En entrevue, il a indiqué craindre qu'un nouveau mode de scrutin - un vote préférentiel ou encore un vote proportionnel - entraîne une ère d'instabilité politique au pays et une multiplication de petits partis motivés par un seul but.

«Quel impact cela peut avoir sur l'instabilité politique au Canada et la capacité de gouverner un pays qui est par nature un pays de tensions régionales, un pays où le sentiment d'appartenance est toujours en évolution? Je crois que l'impact de cette proposition, c'est ce qu'on appelle en droit constitutionnel la loi des conséquences imprévues», a affirmé le sénateur Joyal.

«On est très bien intentionné, on veut améliorer la démocratie, on veut que tous les votes comptent. Mais on va mettre en place un système qui va favoriser la multiplication des groupes d'intérêts. C'est inévitable. C'est évident. On peut se retrouver dans un contexte avec une multiplication de groupes dont le premier objectif ne serait pas de voir le pays en termes nationaux, mais de voir le pays en termes de priorités régionales ou même thématiques», a-t-il ajouté.

Des craintes pour l'unité

Résultat: un parti politique qui n'obtiendrait pas la majorité des sièges devrait conclure des alliances stratégiques avec un parti régional pour gouverner, ce qui pourrait bien nuire à l'unité du pays, selon lui.

«On va se retrouver avec un éparpillement du vote et on va se retrouver avec un parti qui ne pourra pas gouverner sans l'appui des autres et il devra faire des alliances et des compromis avec un groupuscule. [...] Quel risque prend-on sur notre avenir dans le fond avec une telle réforme? C'est un peu cela, la réflexion. Il faut réfléchir à l'impact que cela peut avoir sur l'unité du pays», a-t-il soutenu.

Le leader de l'opposition au Sénat, le sénateur conservateur Claude Carignan, soutient pour sa part que le Parti libéral n'a pas obtenu un mandat clair de la population pour mettre en oeuvre une telle réforme. Et selon lui, il faut que la population se prononce soit par référendum, soit lors d'une élection générale où cette question serait un enjeu dominant.

«Le gouvernement avait pris comme engagement de créer un comité pour étudier les options. Donc, quel est le pourcentage des gens qui ont voté pour le Parti libéral parce qu'il promettait de créer un comité? Disons que ce n'est pas élevé. Et quel est le pourcentage de gens qui ont voté pour la solution retenue par le gouvernement? Aucun, parce que la solution n'avait pas été identifiée encore. On ne pourra pas dire que les gens ont voté pour cela», a-t-il dit.

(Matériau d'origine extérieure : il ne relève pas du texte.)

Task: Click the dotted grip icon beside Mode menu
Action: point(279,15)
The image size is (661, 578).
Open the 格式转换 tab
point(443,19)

Que répond-il à ceux qui diront qu'un Sénat non élu ne peut bloquer une telle réforme? «Ma légitimité, je la tire de la Constitution. J'ai été nommé et je siège au Sénat dont le rôle est de protéger les minorités et de veiller à ce que les projets de loi soient conformes à la Constitution», a-t-il dit. Il a aussi affirmé que les neuf juges de la Cour suprême du Canada ne sont pas élus et qu'ils rendent des décisions qui modifient les politiques publiques du pays.

***

Trois options à l'étude

Un comité parlementaire composé de 12 députés a récemment entrepris des consultations sur les options qui pourraient être soumises au Parlement pour modifier le mode de scrutin. En campagne électorale, les libéraux de Justin Trudeau ont assuré que les élections de 2015 seraient les dernières organisées en vertu du mode de scrutin majoritaire uninominal à un tour. Essentiellement, trois options sont sur la table pour réformer le mode de scrutin: un vote préférentiel (les électeurs doivent voter en classant les candidats en ordre de préférence), un vote proportionnel (un parti politique obtiendrait un nombre de sièges aux Communes correspondant aux suffrages obtenus le jour du scrutin) et le statu quo (vote uninominal à un tour).